REQUIRED ACTION –
Output the run of lines that opens with the first line of the material below and closes with the line containing "Given: Click the 8.66 low price arrow label", both included, and drop the pictures.

DATA –

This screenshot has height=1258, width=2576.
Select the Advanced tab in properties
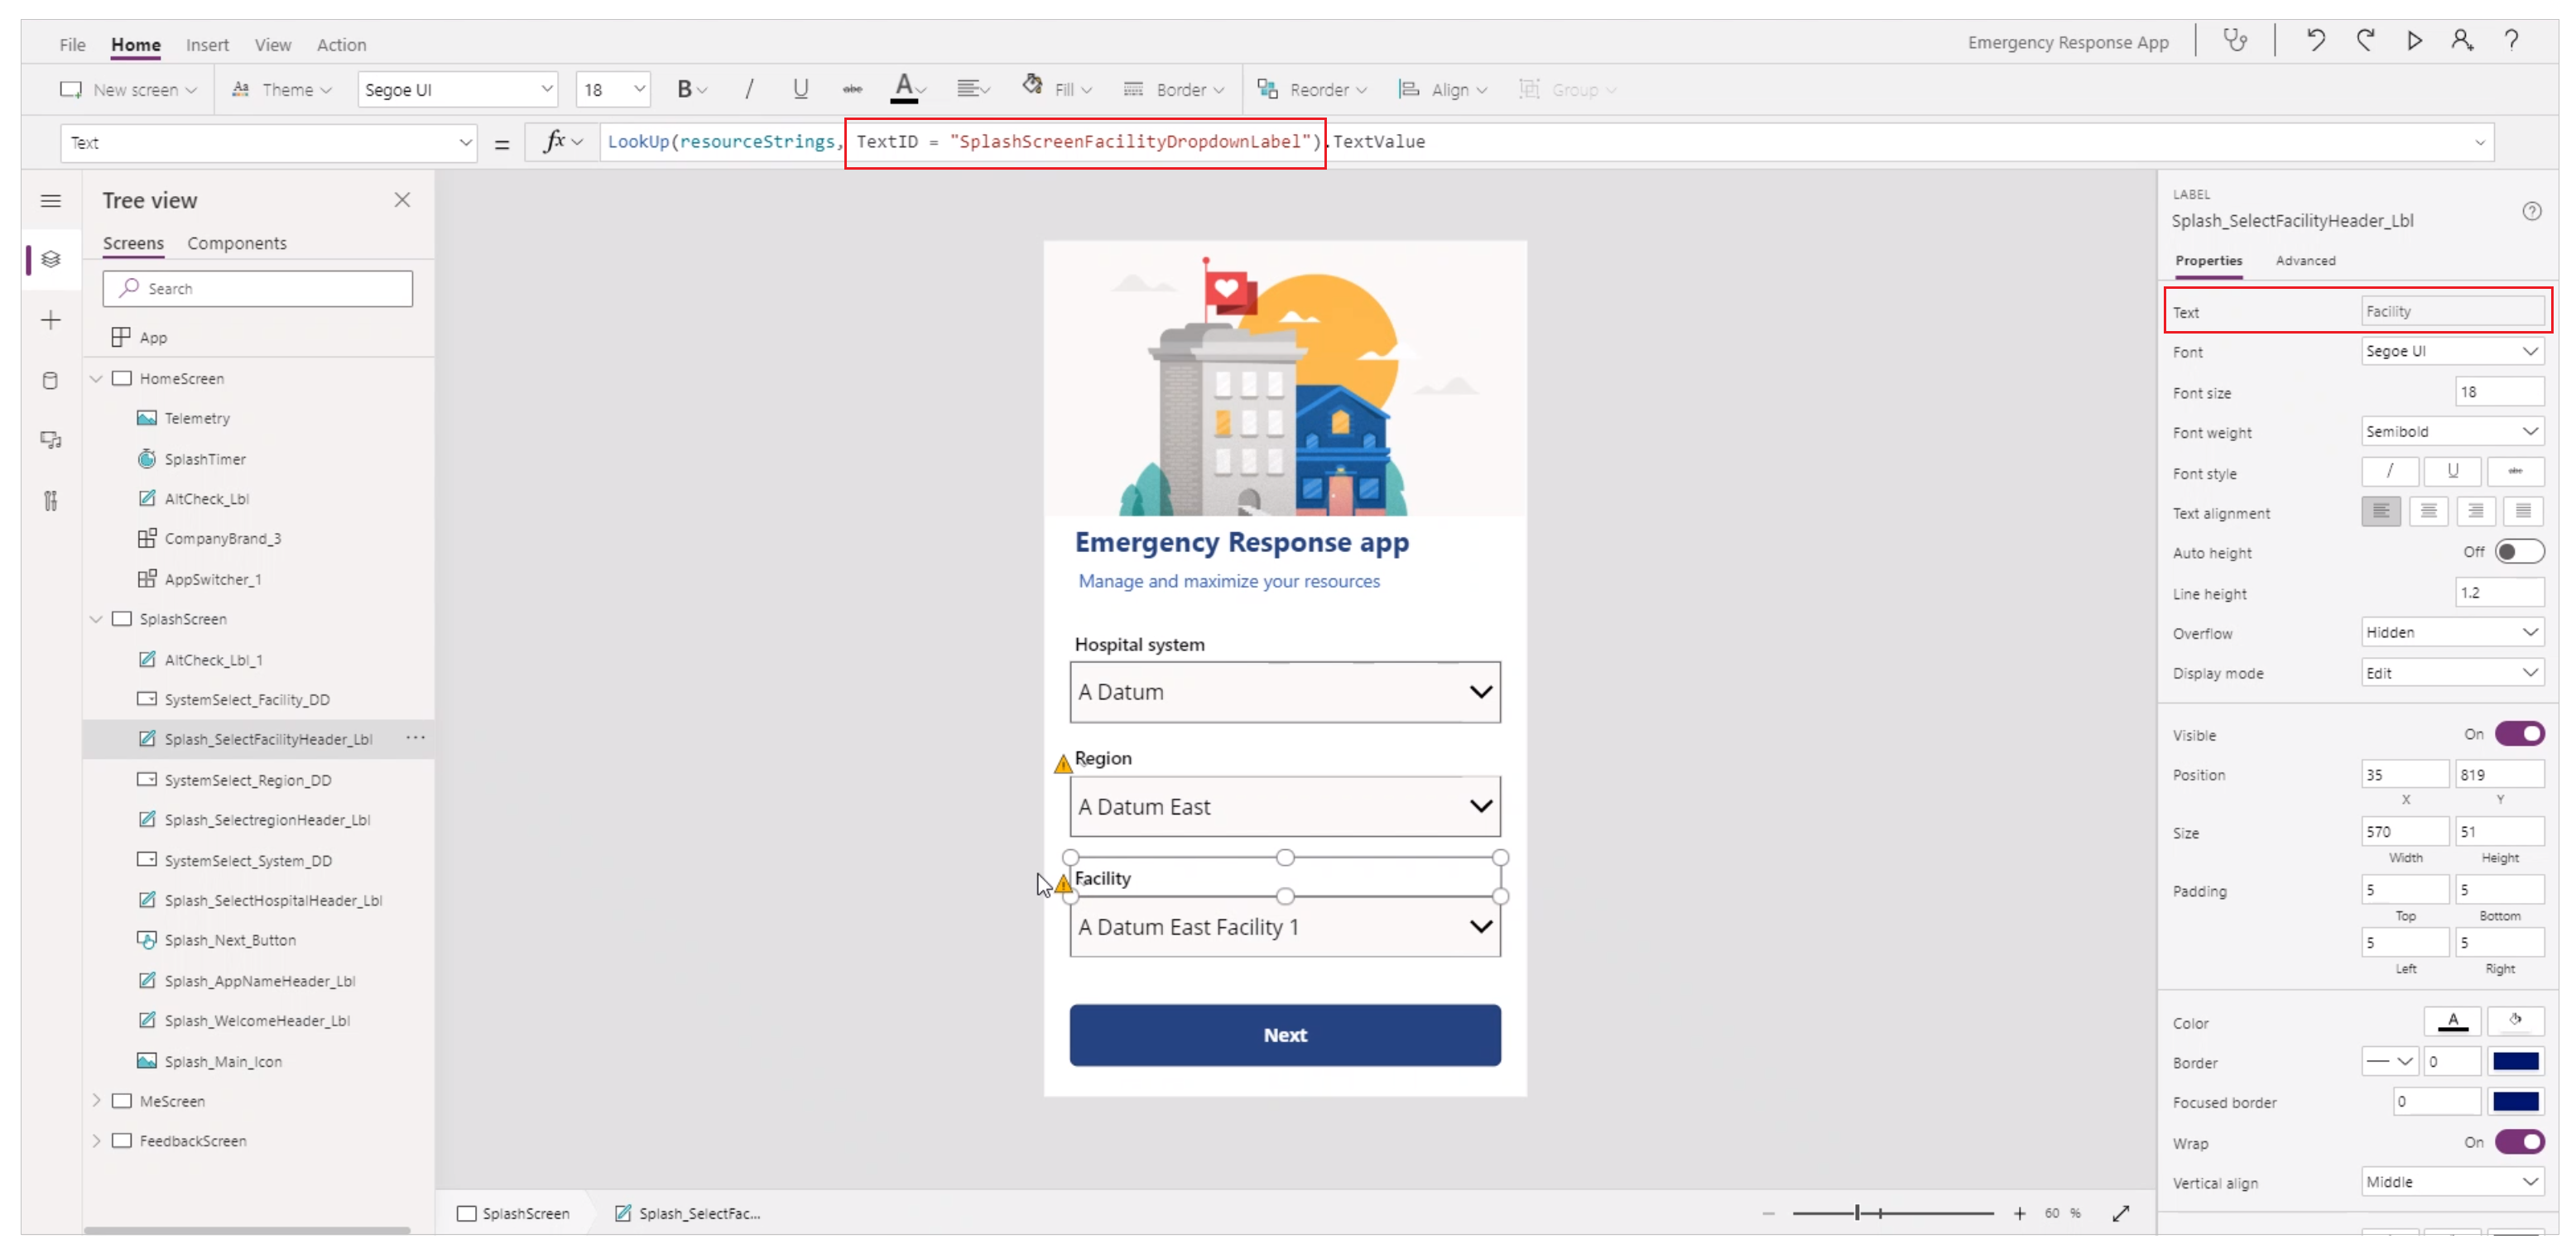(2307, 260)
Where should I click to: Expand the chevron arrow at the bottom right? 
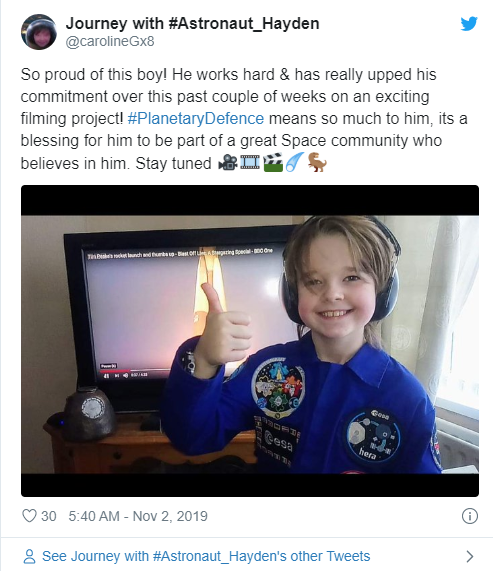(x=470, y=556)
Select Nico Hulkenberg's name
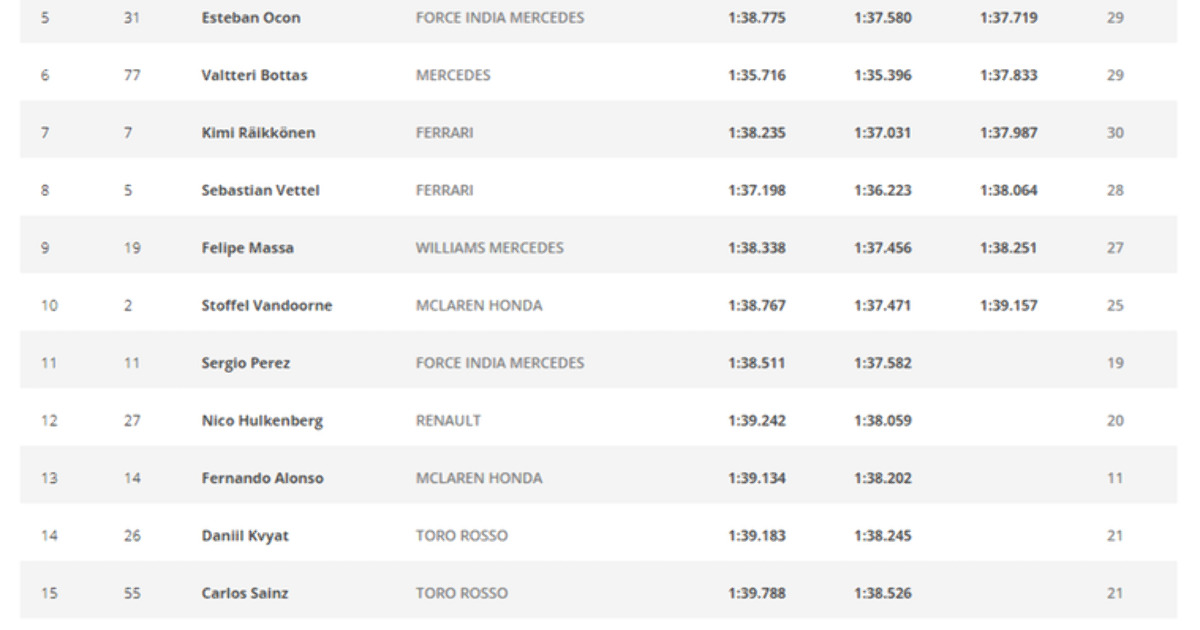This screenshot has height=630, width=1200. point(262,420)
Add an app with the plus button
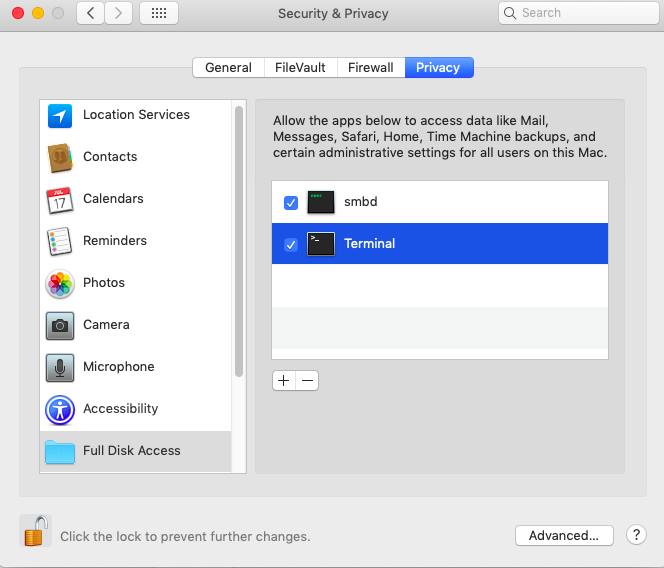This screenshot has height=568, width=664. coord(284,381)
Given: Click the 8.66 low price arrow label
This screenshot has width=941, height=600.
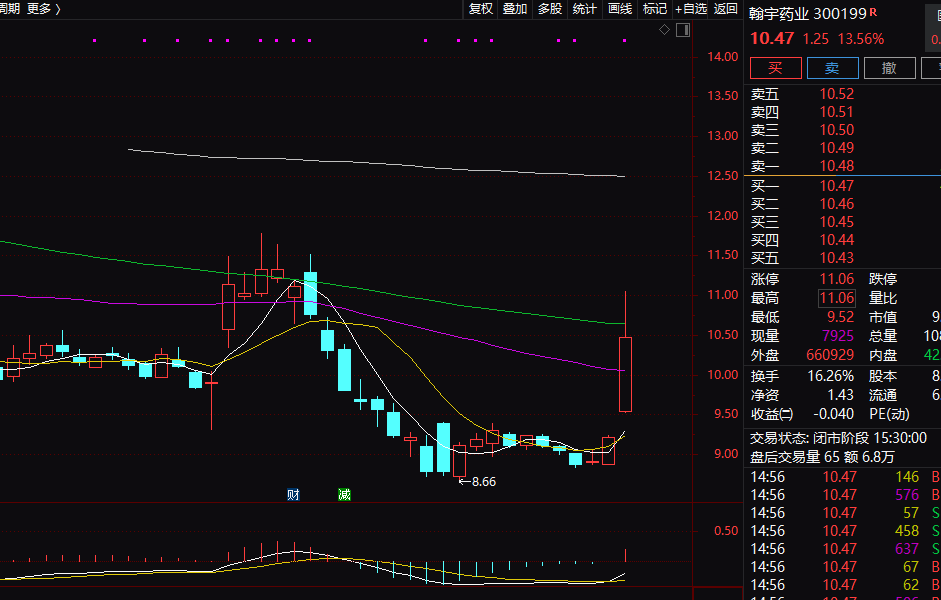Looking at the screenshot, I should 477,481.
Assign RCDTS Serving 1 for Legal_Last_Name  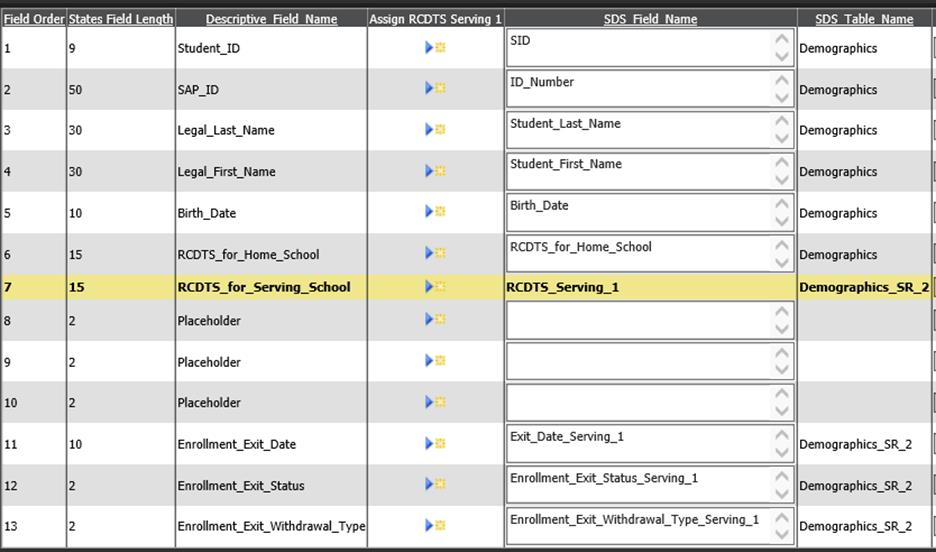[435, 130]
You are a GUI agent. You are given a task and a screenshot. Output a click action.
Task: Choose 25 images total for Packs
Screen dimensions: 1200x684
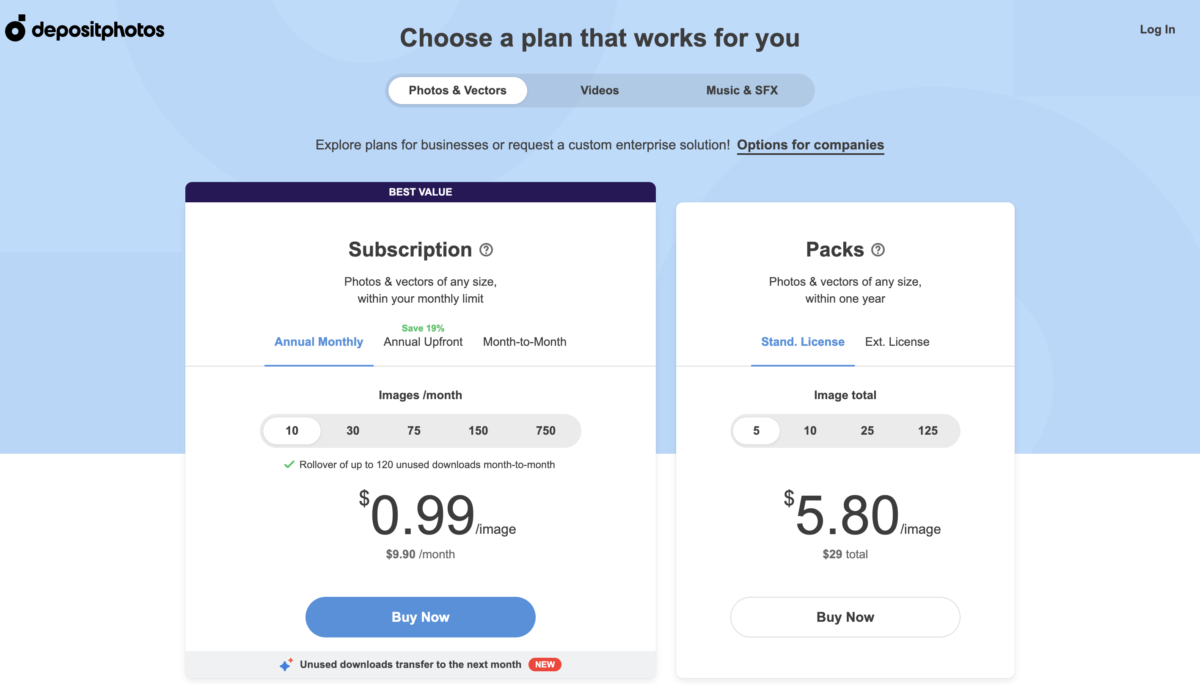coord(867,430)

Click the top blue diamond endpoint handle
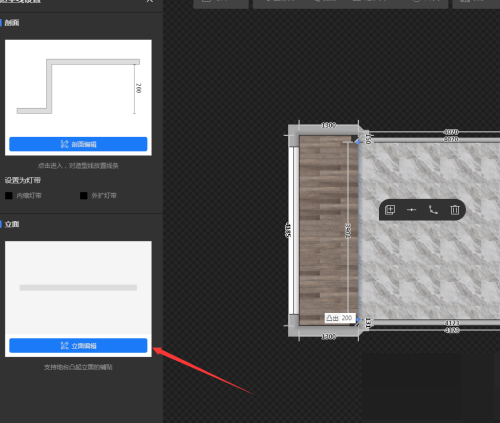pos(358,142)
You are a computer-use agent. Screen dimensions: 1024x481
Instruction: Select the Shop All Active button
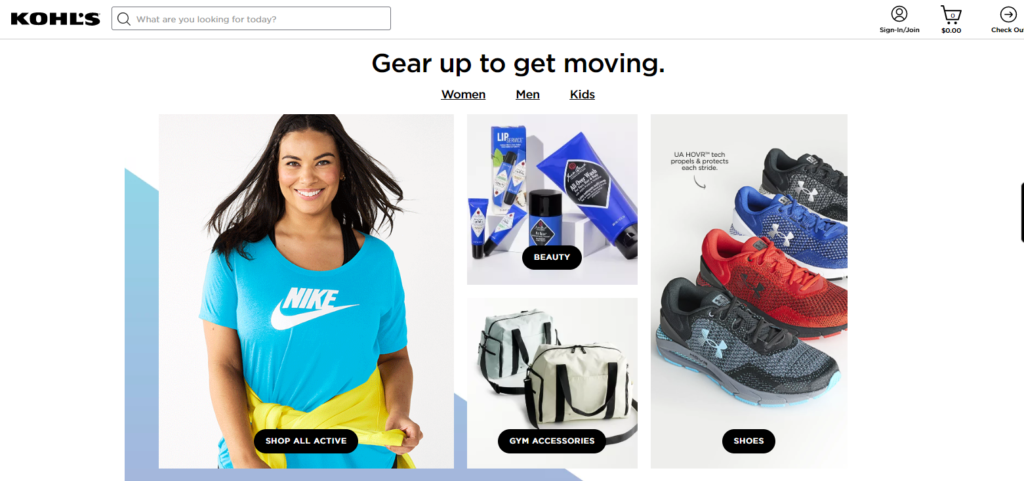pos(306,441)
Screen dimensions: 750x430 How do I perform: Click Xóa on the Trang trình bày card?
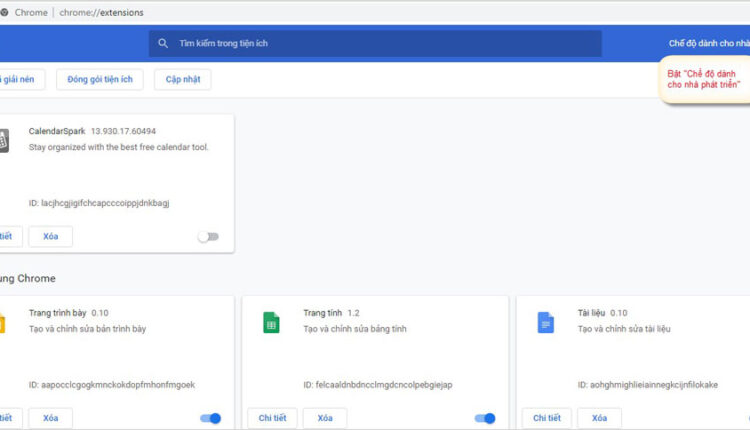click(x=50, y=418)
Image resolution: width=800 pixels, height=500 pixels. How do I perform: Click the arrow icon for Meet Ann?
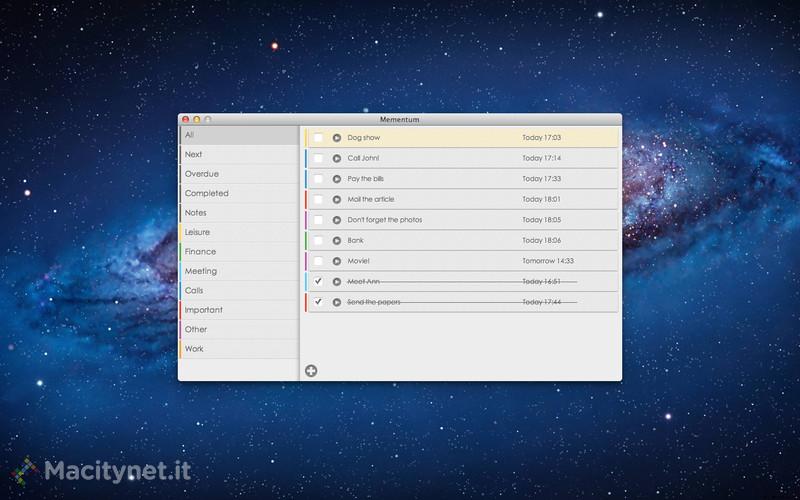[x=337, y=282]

TASK OUTPUT –
This screenshot has height=1258, width=2576.
Select the Advanced tab in properties
(2307, 260)
Where should I click to: Expand the chevron arrow at the bottom right? 
(x=470, y=556)
Select Nico Hulkenberg's name
This screenshot has height=630, width=1200. point(262,420)
Add an app with the plus button
This screenshot has height=568, width=664. coord(284,381)
Given: Click the 8.66 low price arrow label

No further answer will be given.